#### INSTRUCTION
Format the data, starting at its first line and running through the line containing "pyautogui.click(x=162, y=41)" (including that line), as a Markdown table with the columns Row and Data line. Number each row and leave out blank lines.

#### TASK MATERIAL
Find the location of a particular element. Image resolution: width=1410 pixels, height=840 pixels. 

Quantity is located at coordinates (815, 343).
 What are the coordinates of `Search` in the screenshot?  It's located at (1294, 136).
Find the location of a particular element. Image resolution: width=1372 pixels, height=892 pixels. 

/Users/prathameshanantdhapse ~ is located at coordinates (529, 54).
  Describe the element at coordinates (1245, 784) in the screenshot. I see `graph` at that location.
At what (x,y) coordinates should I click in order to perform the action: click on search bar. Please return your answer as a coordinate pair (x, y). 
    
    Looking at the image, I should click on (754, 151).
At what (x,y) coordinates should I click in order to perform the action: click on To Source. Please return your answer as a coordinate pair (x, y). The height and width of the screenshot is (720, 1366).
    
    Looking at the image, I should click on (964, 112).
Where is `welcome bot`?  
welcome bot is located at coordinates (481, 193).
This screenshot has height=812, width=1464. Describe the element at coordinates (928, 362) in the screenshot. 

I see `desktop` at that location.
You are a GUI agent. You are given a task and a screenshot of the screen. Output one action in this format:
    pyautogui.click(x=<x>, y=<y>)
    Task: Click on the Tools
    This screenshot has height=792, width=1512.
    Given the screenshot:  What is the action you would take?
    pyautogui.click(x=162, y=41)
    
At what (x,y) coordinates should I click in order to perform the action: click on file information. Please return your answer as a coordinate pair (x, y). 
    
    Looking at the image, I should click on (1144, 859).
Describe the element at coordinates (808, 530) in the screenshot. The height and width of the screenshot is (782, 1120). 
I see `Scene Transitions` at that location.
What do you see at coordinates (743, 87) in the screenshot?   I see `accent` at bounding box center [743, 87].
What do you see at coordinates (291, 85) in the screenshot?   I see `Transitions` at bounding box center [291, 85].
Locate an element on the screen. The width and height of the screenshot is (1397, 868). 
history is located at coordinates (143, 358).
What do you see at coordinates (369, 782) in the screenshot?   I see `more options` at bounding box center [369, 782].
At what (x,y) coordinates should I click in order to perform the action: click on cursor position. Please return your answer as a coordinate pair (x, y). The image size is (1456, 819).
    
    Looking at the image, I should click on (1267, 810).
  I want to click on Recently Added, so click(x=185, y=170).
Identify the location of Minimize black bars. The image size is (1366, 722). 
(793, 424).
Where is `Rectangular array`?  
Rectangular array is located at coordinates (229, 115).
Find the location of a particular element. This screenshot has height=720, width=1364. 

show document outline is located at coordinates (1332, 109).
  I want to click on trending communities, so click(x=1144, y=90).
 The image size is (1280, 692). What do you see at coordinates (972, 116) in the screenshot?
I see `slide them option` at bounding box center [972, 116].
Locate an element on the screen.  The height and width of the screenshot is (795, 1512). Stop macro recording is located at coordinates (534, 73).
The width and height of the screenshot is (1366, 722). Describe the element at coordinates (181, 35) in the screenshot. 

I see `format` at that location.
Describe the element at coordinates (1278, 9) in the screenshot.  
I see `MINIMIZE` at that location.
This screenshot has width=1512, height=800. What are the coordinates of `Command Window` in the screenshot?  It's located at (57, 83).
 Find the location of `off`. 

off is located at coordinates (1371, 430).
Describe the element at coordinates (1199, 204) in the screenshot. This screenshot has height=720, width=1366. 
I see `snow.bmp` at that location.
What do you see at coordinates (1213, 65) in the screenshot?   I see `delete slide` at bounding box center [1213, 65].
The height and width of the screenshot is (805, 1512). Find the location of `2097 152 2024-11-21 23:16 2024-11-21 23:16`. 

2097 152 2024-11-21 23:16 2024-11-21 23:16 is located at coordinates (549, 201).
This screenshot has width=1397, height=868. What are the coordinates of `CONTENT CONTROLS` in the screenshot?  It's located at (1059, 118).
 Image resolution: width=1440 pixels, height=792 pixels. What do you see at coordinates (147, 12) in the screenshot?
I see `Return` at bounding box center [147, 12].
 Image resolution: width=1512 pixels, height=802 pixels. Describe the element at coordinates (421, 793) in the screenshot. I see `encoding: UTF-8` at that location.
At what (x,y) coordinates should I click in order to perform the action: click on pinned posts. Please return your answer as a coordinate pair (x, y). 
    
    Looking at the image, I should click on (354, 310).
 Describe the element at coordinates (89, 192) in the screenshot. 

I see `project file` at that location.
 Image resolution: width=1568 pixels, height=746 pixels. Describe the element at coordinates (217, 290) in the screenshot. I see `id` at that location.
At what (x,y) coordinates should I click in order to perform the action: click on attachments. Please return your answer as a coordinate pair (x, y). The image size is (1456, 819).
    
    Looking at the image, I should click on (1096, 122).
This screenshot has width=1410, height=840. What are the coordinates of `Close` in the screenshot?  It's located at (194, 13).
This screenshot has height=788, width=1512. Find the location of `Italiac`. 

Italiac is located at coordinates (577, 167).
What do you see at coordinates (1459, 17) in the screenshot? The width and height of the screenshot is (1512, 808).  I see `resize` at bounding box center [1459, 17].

#### RESULT OF THE EXERCISE
| Row | Data line |
|---|---|
| 1 | Find the location of a particular element. Image resolution: width=1410 pixels, height=840 pixels.  |
| 2 | Quantity is located at coordinates (815, 343). |
| 3 |  What are the coordinates of `Search` in the screenshot?  It's located at (1294, 136). |
| 4 | Find the location of a particular element. Image resolution: width=1372 pixels, height=892 pixels.  |
| 5 | /Users/prathameshanantdhapse ~ is located at coordinates (529, 54). |
| 6 |   Describe the element at coordinates (1245, 784) in the screenshot. I see `graph` at that location. |
| 7 | At what (x,y) coordinates should I click in order to perform the action: click on search bar. Please return your answer as a coordinate pair (x, y).  |
| 8 |     Looking at the image, I should click on (754, 151). |
| 9 | At what (x,y) coordinates should I click in order to perform the action: click on To Source. Please return your answer as a coordinate pair (x, y). The height and width of the screenshot is (720, 1366). |
| 10 |     Looking at the image, I should click on (964, 112). |
| 11 | Where is `welcome bot`?   |
| 12 | welcome bot is located at coordinates (481, 193). |
| 13 | This screenshot has height=812, width=1464. Describe the element at coordinates (928, 362) in the screenshot.  |
| 14 | I see `desktop` at that location. |
| 15 | You are a GUI agent. You are given a task and a screenshot of the screen. Output one action in this format: |
| 16 |     pyautogui.click(x=<x>, y=<y>) |
| 17 |     Task: Click on the Tools |
| 18 |     This screenshot has height=792, width=1512. |
| 19 |     Given the screenshot:  What is the action you would take? |
| 20 |     pyautogui.click(x=162, y=41) |